Something must be going right according to the numbers. I've had postpartum patients with vag twins, breech birth (once in a while), multiple VBACs, VBAC after several C/S, you name it. We have some excellent attendings and I do believe the overall push among the physicians is to reduce the PCS rate as much as possible without verging into negative outcomes. Being a teaching hospital also helps tremendously.

I had three of my six kids at my hospital many years ago (long before I became a nurse). If I had it to do over, I would go there again.

There's a hospital in Southern NJ where 2 women (who knew each other and taught at the same elementary school) died within 15 days of each other after having a c-section delivery. One bled out and I don't know what the other reason was. That pretty much scared me away from elective repeat c-section.

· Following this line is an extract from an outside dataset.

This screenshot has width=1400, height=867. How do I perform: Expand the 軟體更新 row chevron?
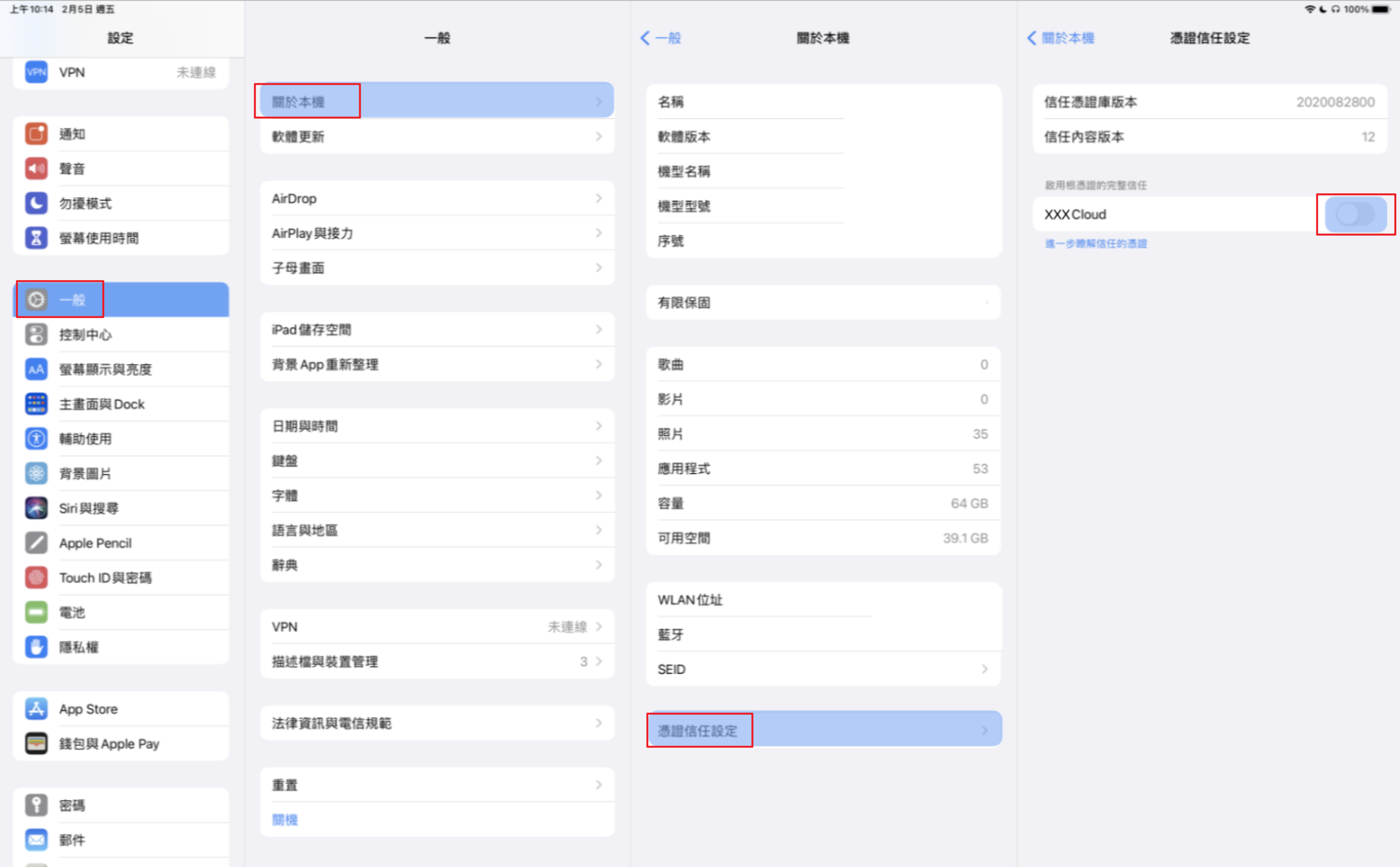point(598,137)
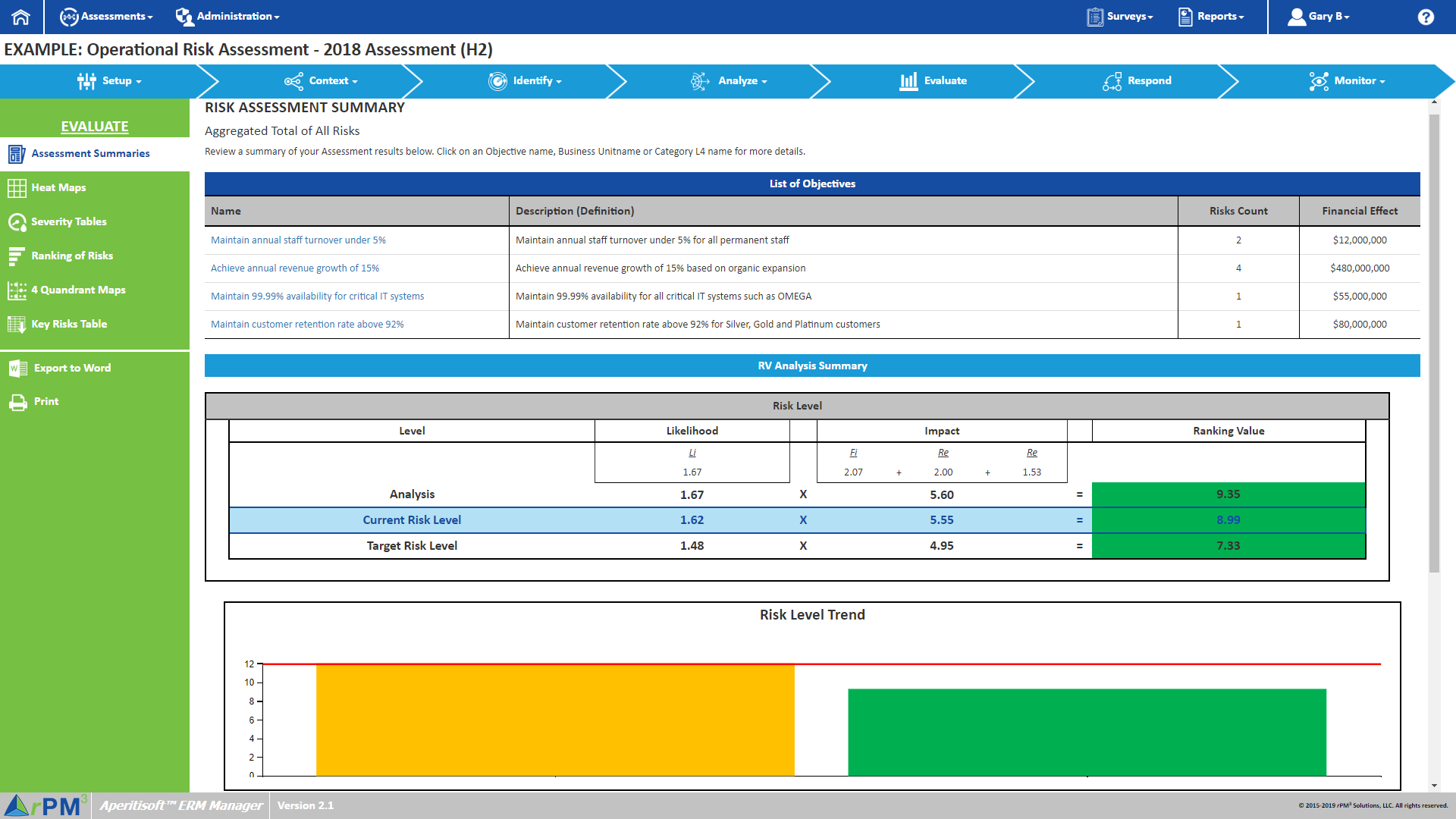
Task: Click the Ranking of Risks icon
Action: 17,256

The whole point is chioce - I tried and failed VBAC with a ruputred uterus and bladder-baby in SCBU for two weeks and a long stay in hospital for me- but that try it is what I wanted when things went wrong the doctor took over and did what needed to be done- we are both well and I was lucky enough to have another child no VBAC that time- As a midwife when my friend wanted a VBAC was despirate to try even though she new what had happened to me I supported her- we were both delighted when I helped her to birth her son naturally.

As for USA on my unit it depends on the doctor- son are calm and patient some doctors dont like to wait so it depends on who the family chooses!

we have something called the pink kit in New Zealand and it helps vbac patients learn about muscles and postions and stuff to help have a vb. our rate is still high, and vbacs get knocked by docs alot. like the ob doc i met who told me she had seen to many dead babies from vbacs, and told me about her friends who tried a vbac after 2 c sections at home in a pool. well, her comments were less that positive......

Specializes in OB, M/S, HH, Medical Imaging RN.
Well I am sorry but we cannot just ignore risks, either.....10 pounders CAN end up in terrible dystocias and with CP (or worse) resulting. Uteri do rupture in rare cases and babies can die. In a country where EVERYONE expects a "perfect" outcome, risks (even minute ones) are becoming simply unacceptable. This in turn, leads to hospitals, insurance carriers and risk managers disallowing TOLAC these days.